» **TASK DETAILS**: Pull every line holding the word "pixels" out of the data and copy it.

» **DATA PROVIDED**:
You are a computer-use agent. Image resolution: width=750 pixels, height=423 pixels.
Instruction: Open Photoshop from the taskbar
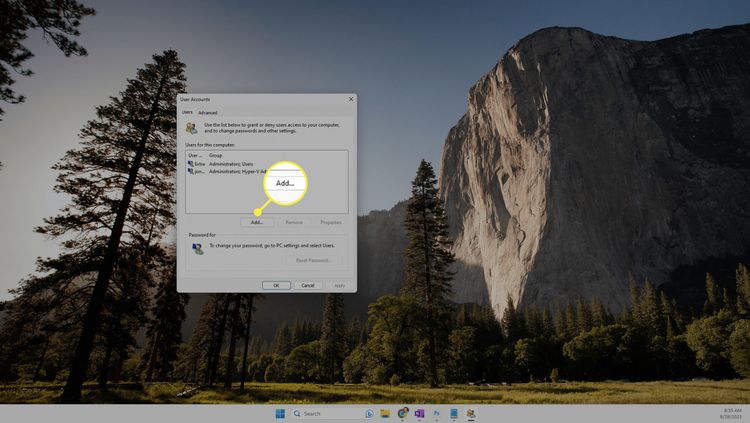(436, 413)
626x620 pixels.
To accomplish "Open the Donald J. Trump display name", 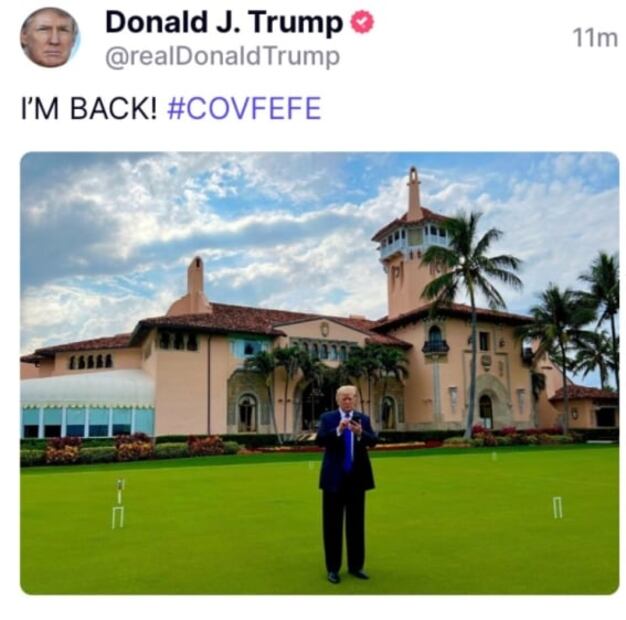I will point(224,22).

» **TASK RESPONSE**:
You are a computer-use agent. Image resolution: width=750 pixels, height=423 pixels.
626x620 pixels.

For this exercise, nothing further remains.